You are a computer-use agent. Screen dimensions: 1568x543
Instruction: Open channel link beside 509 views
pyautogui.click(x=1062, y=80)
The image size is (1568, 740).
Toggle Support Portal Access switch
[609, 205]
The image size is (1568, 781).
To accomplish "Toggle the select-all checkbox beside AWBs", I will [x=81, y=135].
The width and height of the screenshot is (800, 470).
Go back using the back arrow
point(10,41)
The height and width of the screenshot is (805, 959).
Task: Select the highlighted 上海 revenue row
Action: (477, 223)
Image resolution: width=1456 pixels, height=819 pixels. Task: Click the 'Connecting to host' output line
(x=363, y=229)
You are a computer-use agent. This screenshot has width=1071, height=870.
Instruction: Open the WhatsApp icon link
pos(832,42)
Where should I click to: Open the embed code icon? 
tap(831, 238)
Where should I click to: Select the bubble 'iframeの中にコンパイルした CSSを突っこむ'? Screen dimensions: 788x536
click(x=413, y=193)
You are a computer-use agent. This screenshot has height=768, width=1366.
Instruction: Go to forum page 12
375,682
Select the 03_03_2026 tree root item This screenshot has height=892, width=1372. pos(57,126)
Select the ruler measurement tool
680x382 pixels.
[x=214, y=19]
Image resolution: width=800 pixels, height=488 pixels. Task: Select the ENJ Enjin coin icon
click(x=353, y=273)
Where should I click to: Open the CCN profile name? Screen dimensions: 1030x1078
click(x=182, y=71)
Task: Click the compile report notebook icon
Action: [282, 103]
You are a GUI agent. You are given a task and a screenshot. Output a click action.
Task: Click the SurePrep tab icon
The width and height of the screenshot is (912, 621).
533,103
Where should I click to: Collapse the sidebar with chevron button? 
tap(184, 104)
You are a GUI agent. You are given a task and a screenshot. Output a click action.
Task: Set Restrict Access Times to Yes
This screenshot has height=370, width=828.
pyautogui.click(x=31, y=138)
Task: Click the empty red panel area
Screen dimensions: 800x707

To be done: Please set out every line of all the entries above as a Markdown table with two columns, Line and Content, numbering the rows and leaving out blank lines.

Written answer:
| Line | Content |
|---|---|
| 1 | You are a computer-use agent. Screen dimensions: 1568x543 |
| 2 | Instruction: Open channel link beside 509 views |
| 3 | pyautogui.click(x=1062, y=80) |
| 4 | The image size is (1568, 740). |
| 5 | Toggle Support Portal Access switch |
| 6 | [609, 205] |
| 7 | The image size is (1568, 781). |
| 8 | To accomplish "Toggle the select-all checkbox beside AWBs", I will [x=81, y=135]. |
| 9 | The width and height of the screenshot is (800, 470). |
| 10 | Go back using the back arrow |
| 11 | point(10,41) |
| 12 | The height and width of the screenshot is (805, 959). |
| 13 | Task: Select the highlighted 上海 revenue row |
| 14 | Action: (477, 223) |
| 15 | Image resolution: width=1456 pixels, height=819 pixels. Task: Click the 'Connecting to host' output line |
| 16 | (x=363, y=229) |
| 17 | You are a computer-use agent. This screenshot has width=1071, height=870. |
| 18 | Instruction: Open the WhatsApp icon link |
| 19 | pos(832,42) |
| 20 | Where should I click to: Open the embed code icon?  |
| 21 | tap(831, 238) |
| 22 | Where should I click to: Select the bubble 'iframeの中にコンパイルした CSSを突っこむ'? Screen dimensions: 788x536 |
| 23 | click(x=413, y=193) |
| 24 | You are a computer-use agent. This screenshot has height=768, width=1366. |
| 25 | Instruction: Go to forum page 12 |
| 26 | 375,682 |
| 27 | Select the 03_03_2026 tree root item This screenshot has height=892, width=1372. pos(57,126) |
| 28 | Select the ruler measurement tool |
| 29 | 680x382 pixels. |
| 30 | [x=214, y=19] |
| 31 | Image resolution: width=800 pixels, height=488 pixels. Task: Select the ENJ Enjin coin icon |
| 32 | click(x=353, y=273) |
| 33 | Where should I click to: Open the CCN profile name? Screen dimensions: 1030x1078 |
| 34 | click(x=182, y=71) |
| 35 | Task: Click the compile report notebook icon |
| 36 | Action: [282, 103] |
| 37 | You are a GUI agent. You are given a task and a screenshot. Output a click action. |
| 38 | Task: Click the SurePrep tab icon |
| 39 | The width and height of the screenshot is (912, 621). |
| 40 | 533,103 |
| 41 | Where should I click to: Collapse the sidebar with chevron button?  |
| 42 | tap(184, 104) |
| 43 | You are a GUI agent. You are given a task and a screenshot. Output a click action. |
| 44 | Task: Set Restrict Access Times to Yes |
| 45 | This screenshot has height=370, width=828. |
| 46 | pyautogui.click(x=31, y=138) |
| 47 | Task: Click the empty red panel area |
| 48 | Screen dimensions: 800x707 |